Technologists know that no central authority manages cryptocurrencies, yet they are very secure and effective. One feels a certain natural compulsion to inquire about the structure of the scheme that makes this possible; how does the Bitcoin financial system even survive without crashing in a minute? Blockchain is this secret.
The Blockchain is a distributed ledger. The technology is not limited to a finite number of managers, in which the entire book keeping of the crypotocurrency is done. It allows for a network of individuals to input the details of transactions, known as blocks of transactions. Transactions could be anything like Mr. A transferred B number of Bitcoins to Mr. C, for instance, although there are lots of transactions being updated on a daily basis. The multiple transactions registered by the network of cryptocurrency operators forms a chain of blocks. Typically it takes about 10 minutes to update Bitcoin transactions in the Blockchain. However, this time gap varies from cryptocurrencies to cryptocurrencies.

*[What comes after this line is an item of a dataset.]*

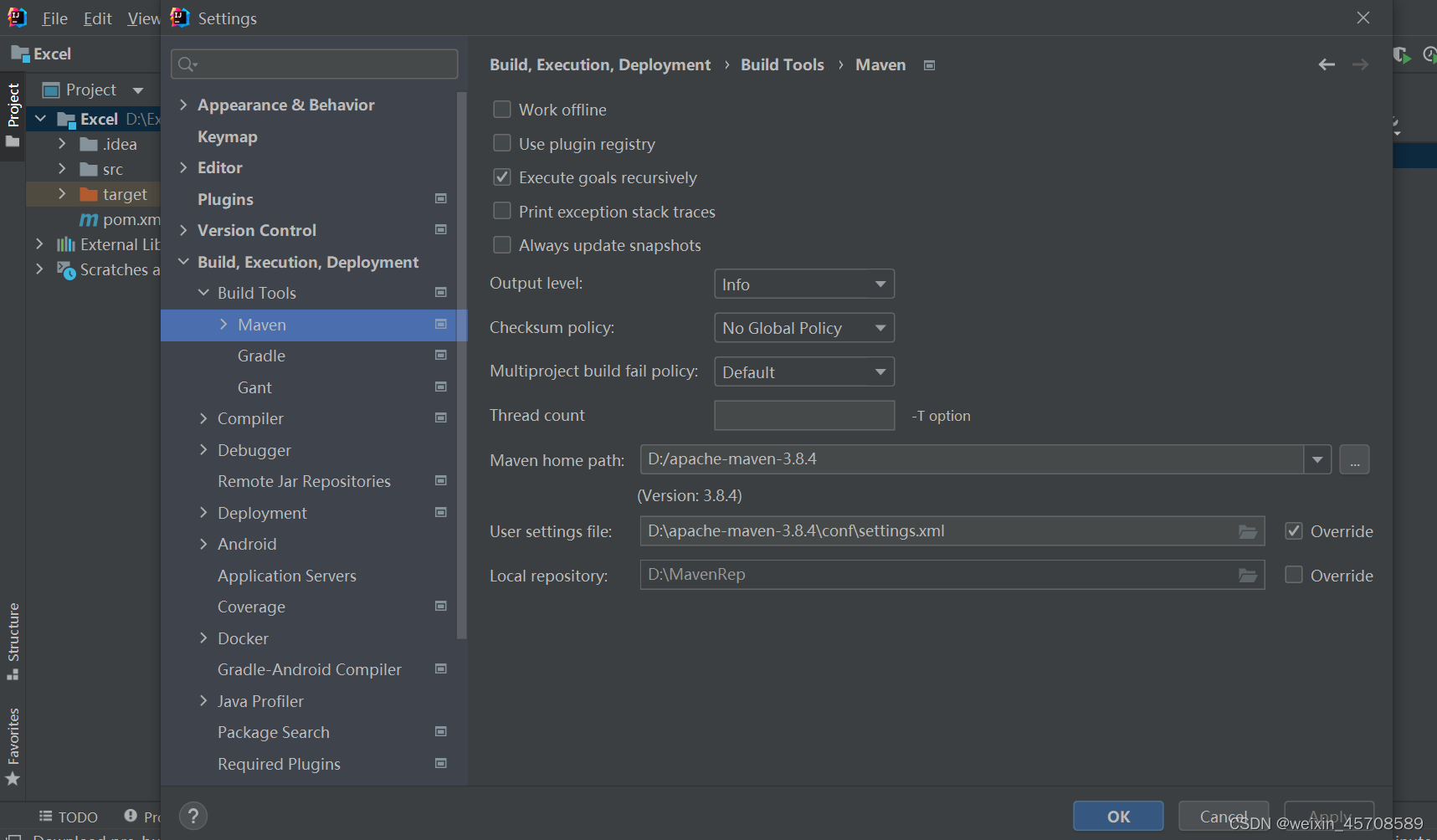Open Maven home path browse dialog via "..." button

IBM Global Financing cut down time employed in tackling money related inconsistencies by 75% through the use of Blockchain technology.
The great part of the Blockchain technology is that it has an inbuilt program that works with your wallet to verify the authenticity and credibility of any transactions. For instance, say you have 50 BTC and want to make online purchase of two items worth 50 BTC each. The Blockchain technology has the capacity to authenticate the process and ensure that the transactions check out. So we easily observe that the Blockchain is the closest thing there is to a central regulatory body for cryptocurrencies. However, it is managed by lots of users, making it a financial system where everyone is part of the body of regulators.

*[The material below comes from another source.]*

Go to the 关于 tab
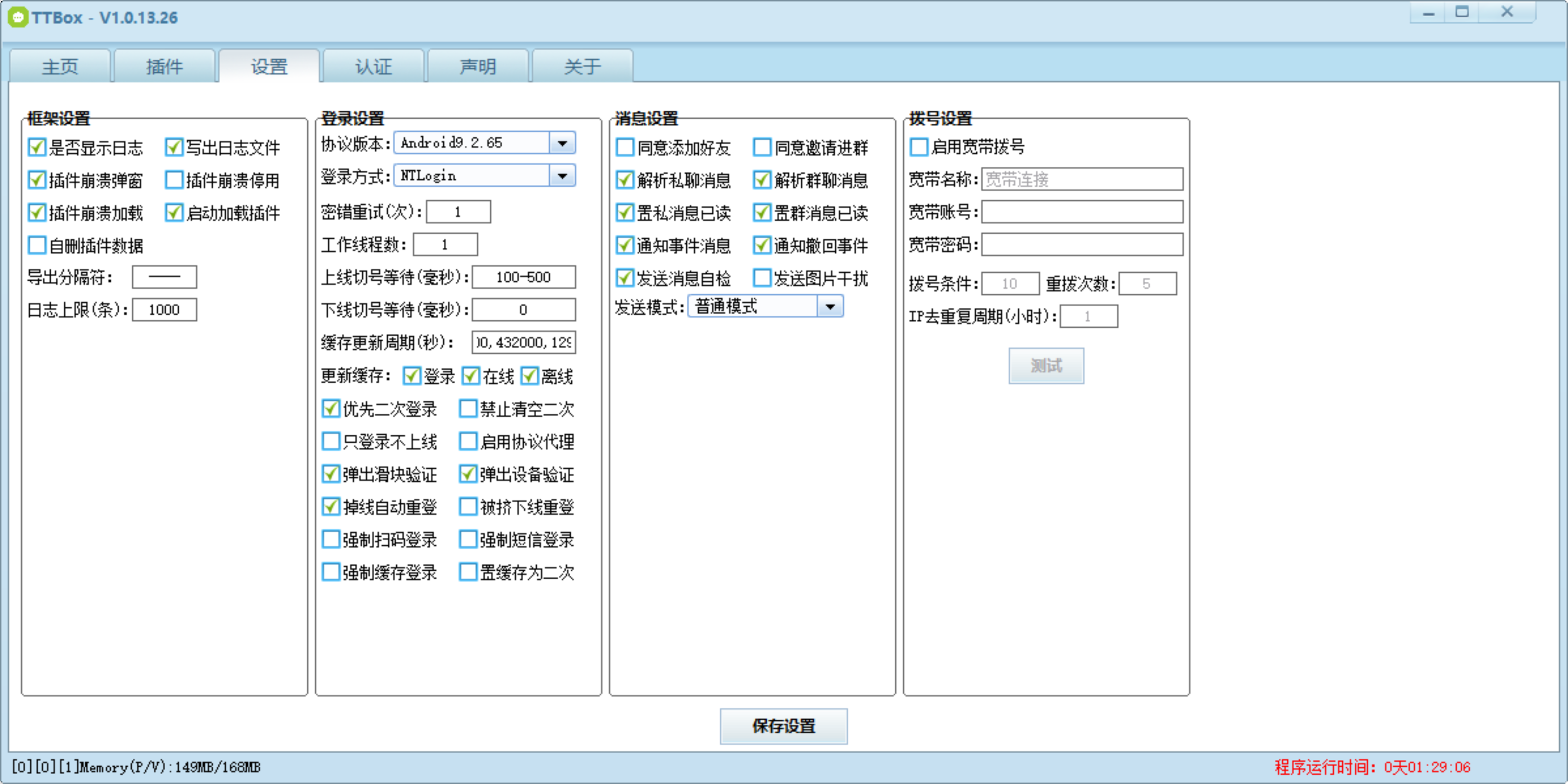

The Blockchain technology has vastly integrated into global marketing, and as it makes its way it leaves prints of positive testimonials; like that IBM Global Financing cut down time employed in tackling money related inconsistencies by 75% through the use of Blockchain technology. At this point, let us shift our consideration to the implications that Blockchain technology will have on Africa as a continent.
Blockchain Has a Touch of Smartness in Offering Services and Financial Transactions
Africa, being a largely developing part of the world, engages in plenty of business activities with foreign investors. The need for efficient transaction process remains as high as ever. Without facing constraints posed by bureaucratic bottlenecks, you are more flexible with this technology when managing your business deals. You would not need middle agents, or satisfy lengthy bank requirements, just to complete a transaction. Blockchain technology reduces the entire process to a smart and simple procedure. Thanks to the power of cryptography that has covered for the long requirements. And to buttress the entire issue, the system is inexpensive to operate.

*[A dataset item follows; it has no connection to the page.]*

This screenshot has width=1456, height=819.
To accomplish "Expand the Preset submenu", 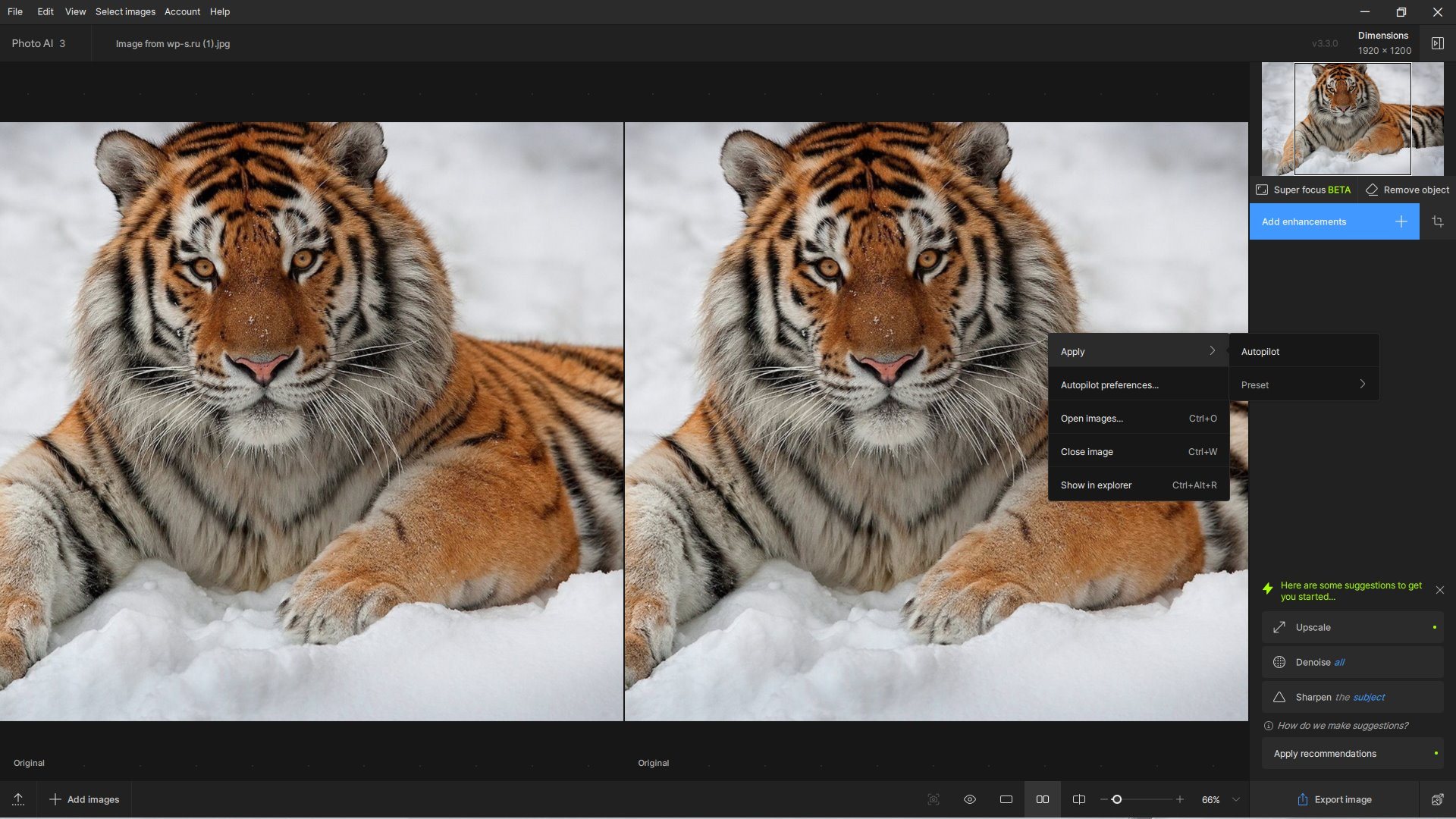I will click(x=1303, y=384).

Blockchain affords the Opportunity to Store Valuables
A large portion of African assets, like bonds, equity, deeds, and contracts are not exactly in monetary form. However, they still have value. Engineers built Blockchain to satisfy the purpose of storing such valuables as well. While commercial banks also meet this need, there are requirements that are often demanded that the ordinary African scarcely satisfies. But Blockchain technology mitigates if not curtails this completely.
Blockchain Guarantees Transparency
Fraud, particularly internet-based, has been a bane in the African society. It has made a huge fraction of the people extremely skeptical about making any financial commitment on the internet. But given that the Blockchain is not a subjective ledger or an account book managed by a small group of individuals, there can never be a chance of bribe or fraud. So, what can be more transparent than a ledger whose entries are recorded several times by a million hands? There is trust and assurance that there are no rooms for chicanery with Blockchain technology.
The Beauty of Decentralization
One profoundly great thing about the technology is that there is no central body overseeing the trend of the transactions, or making regulatory policies concerning the cryptocurrencies. If there is anything close to a regulatory body, it is the millions networked individuals who make entries on a daily basis into the Blockchain. This makes the system safe, because the system has its way of subtly evading cyber-attacks. Come to think of it, there is no single database that hackers can actually break into. So the system is so immune to attacks, and this is good news for Africans already involved or is yet to get involved in the technology.
Now we easily see that the Blockchain technology holds a lot of promise for the plenty emerging economies of Africa. Being cheap and transparent, the Blockchain technology has come to enhance a smoother process for transacting businesses, and Africans are already leveraging the tool to garner more financial success with ease.